*EXERCISE DATA:*
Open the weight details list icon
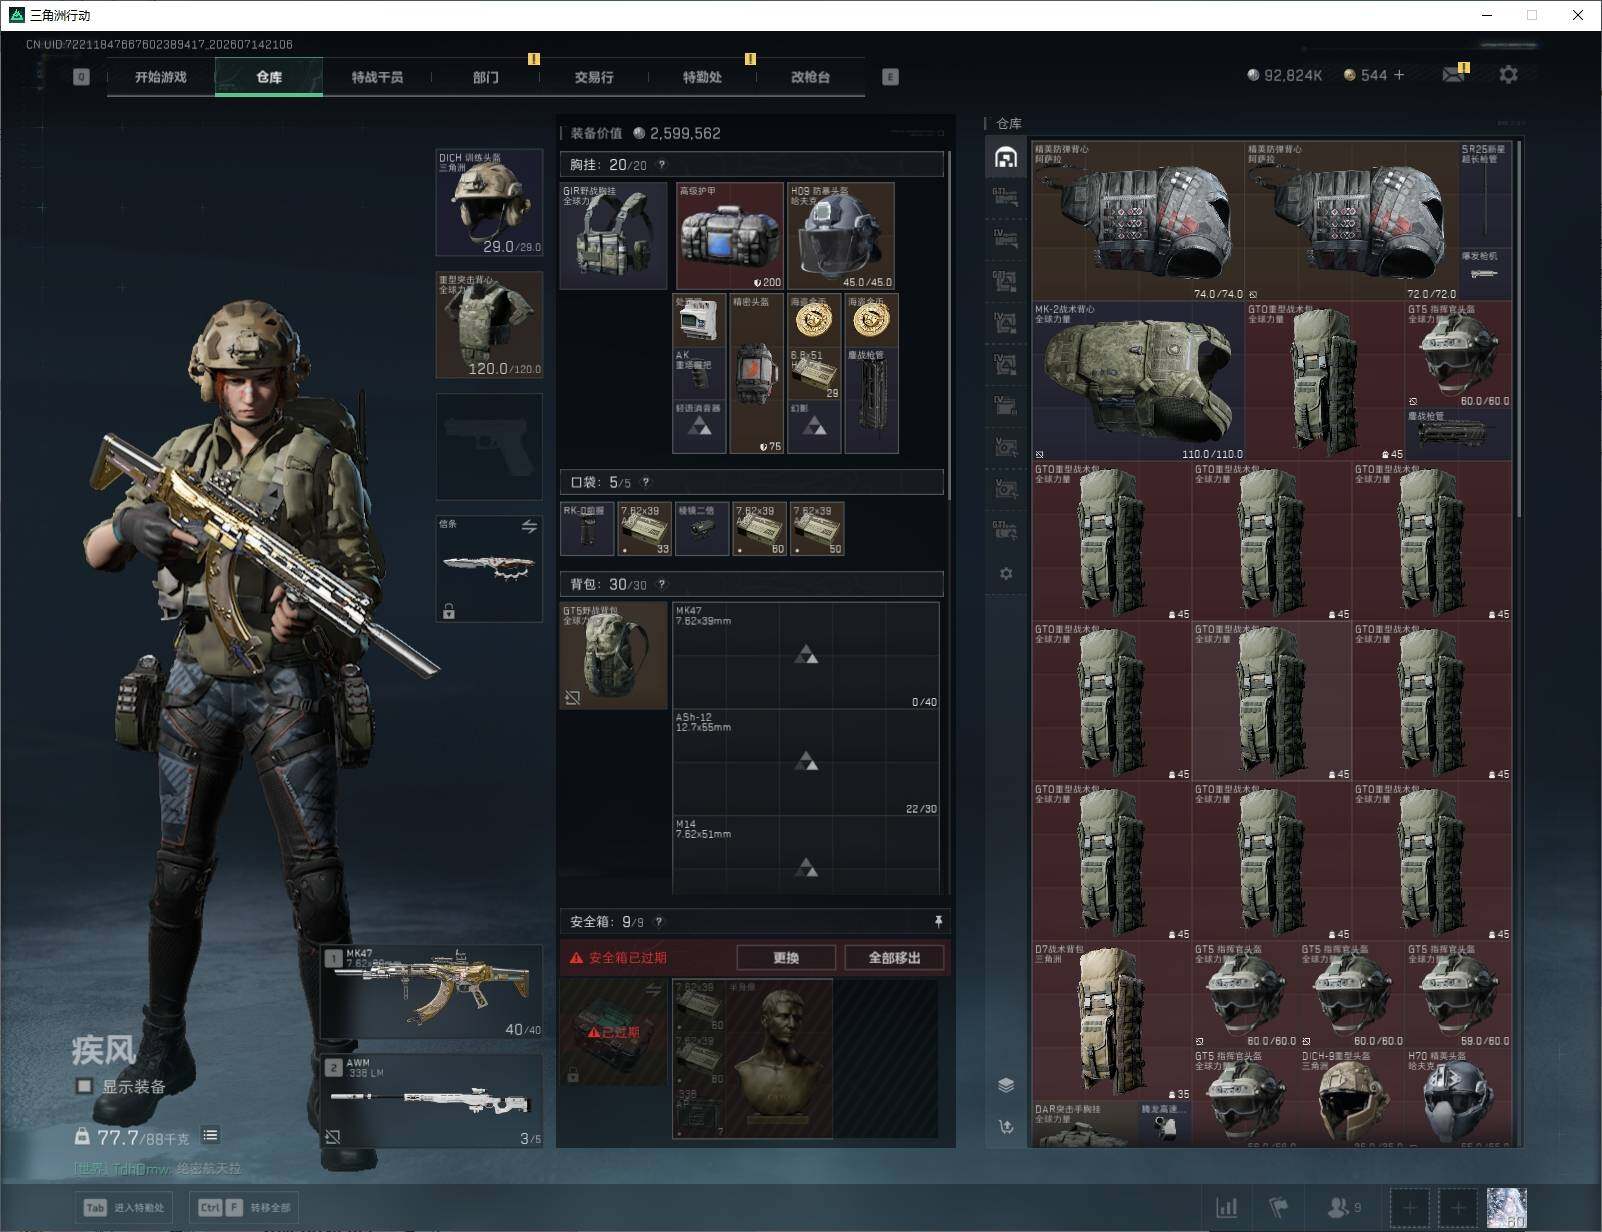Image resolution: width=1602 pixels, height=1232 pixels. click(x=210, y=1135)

---

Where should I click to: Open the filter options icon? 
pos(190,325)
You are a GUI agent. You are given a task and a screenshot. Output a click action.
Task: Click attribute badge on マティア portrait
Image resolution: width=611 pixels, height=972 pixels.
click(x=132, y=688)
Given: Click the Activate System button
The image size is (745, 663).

--

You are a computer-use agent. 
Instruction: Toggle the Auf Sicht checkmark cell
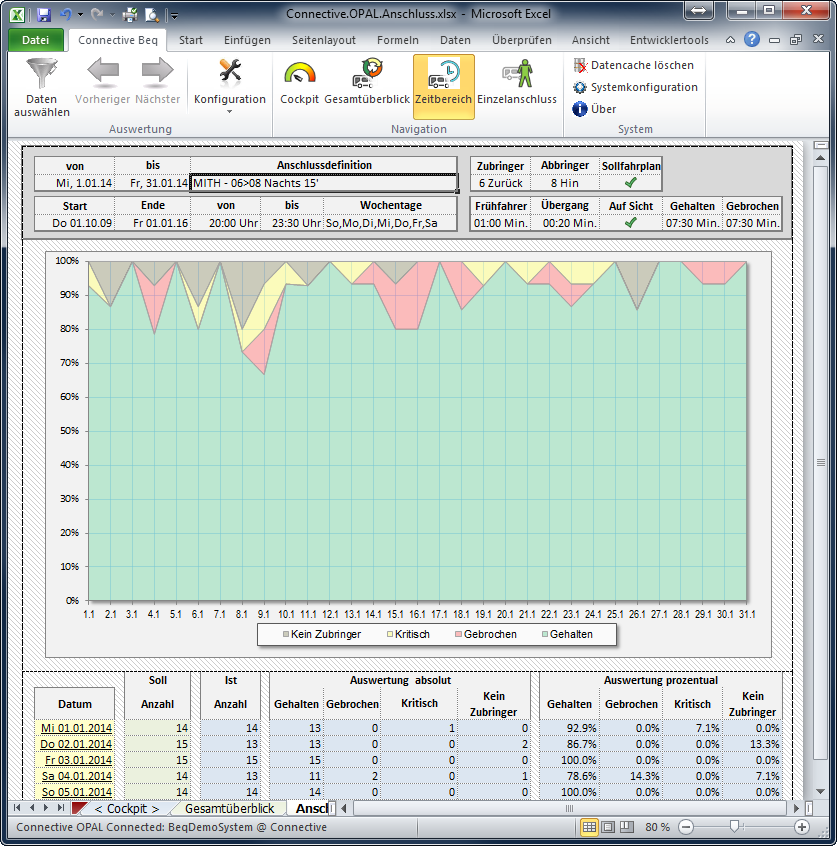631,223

*TASK PROMPT:* Go line by line through the records and copy those that contain the word "agent".

*OUTPUT OF THE TASK:*
You are a GUI agent. You are given a task and a screenshot. Output a click action.
You are a computer-use agent. 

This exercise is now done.